Cooper Hewitt says...
The American artist and author Pippa Garner (1942-2025) addressed systems of consumerism, marketing and waste to create a multidisciplinary body of work tthat includes drawing, performance, sculpture, video and installation over her five decade-spanning career.
Born Philip Garner in Evanston, Illinois,Garner began her career working on an assembly line at a Chrysler plant in Detroit. Seeking to avoid the Vietnam War draft, she enrolled in the Industrial Design program at ArtCenter College of Design in Pasadena, California. Eventually drafted, Garner served as a combat artist, documenting ground action in Vietnam. After her military service, she returned to ArtCenter but was expelled in 1969 for presenting a car sculpture as her graduate work.
She continued this exploration between sculpture and consumer culture with the Backwards Car, 1974, a work facilitated by Esquire magazine, which agreed to pay for a used Chevrolet, the body of which was removed from its chassis by Garner – who did all of the mechanical work herself – then flipped around and refastened, so the car appeared to be driving backwards when it was moving forwards and vice-versa. Stunts like the Backwards Car drew the attention of artists and the art world. Garner’s circle during the 1970s and early 1980s grew to include West Coast artists such as Ed Ruscha, Chris Burden, and the radical art and design collective Ant Farm, whom Garner would collaborate with. Another collaborator, the painter Nancy Reese, was a major influence. Trained in a fine art tradition, Reese – at once Garner’s creative and romantic partner – introduced her to contemporary art institutions and communities, as well as to the idea that Garner might identify as an artist herself.
Garner had started gender hacking in 1984 by privately taking oestrogen procured illegaly. She later described the decision as an ‘aha’ moment of inspiration: “In my earlier work,” she explains, “I was always using objects that were consumer goods, things that came off assembly lines. I remember looking in the mirror one day – this was in the ’80s – and I thought, ‘Hey, I’m an object, too. I’m just another appliance.’” Gender, as Garner saw it, was the cornerstone of consumer identity, while the body was a technology, not so different from a car.

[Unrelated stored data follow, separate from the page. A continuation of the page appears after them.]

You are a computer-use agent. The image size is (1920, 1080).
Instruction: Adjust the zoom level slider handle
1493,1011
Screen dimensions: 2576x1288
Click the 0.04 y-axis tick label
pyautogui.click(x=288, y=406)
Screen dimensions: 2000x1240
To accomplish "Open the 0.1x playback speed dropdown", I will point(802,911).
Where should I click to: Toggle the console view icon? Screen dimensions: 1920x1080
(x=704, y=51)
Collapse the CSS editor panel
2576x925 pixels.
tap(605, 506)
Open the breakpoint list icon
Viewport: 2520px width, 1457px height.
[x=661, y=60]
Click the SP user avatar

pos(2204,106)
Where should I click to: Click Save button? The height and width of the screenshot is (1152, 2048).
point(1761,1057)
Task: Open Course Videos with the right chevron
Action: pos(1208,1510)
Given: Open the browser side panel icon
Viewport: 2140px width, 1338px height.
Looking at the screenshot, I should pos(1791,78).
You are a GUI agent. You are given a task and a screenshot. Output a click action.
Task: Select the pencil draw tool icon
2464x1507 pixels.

Despite being highly productive on a personal and local level, Garner's professional art career was largely dormant from 1986 to 2014, with only one exhibition in 1997 as part of Hello Again!, a recycled art show at the Oakland Museum. Gender discrimination played a role in this absence, compounded by her reluctance to seek institutional recognition. From 2014 until her death in 2025, Garner’s transdisciplinary work gained international recognition. Her major exhibition Act Like You Know Me, curated by collaborator Fiona Duncan, traveled across multiple venues, beginning at Kunstverein München in 2022, then moving to Kunsthalle Zürich (February–May 2023), 49 Nord 6 Est – Frac Lorraine in Metz (February–September 2023), and White Columns in New York (starting November 2023). The exhibition's comprehensive monograph published in 2022, provides a critical survey of Garner's radical and transdisciplinary art practice over fifty years. She also participated in Made in L.A. 2023: Acts of Living, the Hammer Museum’s biennial, curated by Diana Nawi and Pablo José Ramírez. In 2023, her book $ELL YOUR $ELF was published, offering a kaleidoscopic survey of her five-decade career, including her explorations in gender hacking, custom cars, and inventive solutions to everyday problems. In 2024, she was featured in the Whitney Biennial, Even Better Than the Real Thing, curated by Chrissie Iles and Meg Onli. Her final major exhibition, Misc. Pippa (2024–2025), was a dual solo show at STARS Gallery in Los Angeles and Matthew Brown Gallery in New York, tracing her artistic evolution from early works like the 1969 Kar-mann sculpture to her later explorations of personal identity. These exhibitions and publications cemented Garner’s place in contemporary discourse, highlighting her radical, transdisciplinary approach and lasting cultural significance.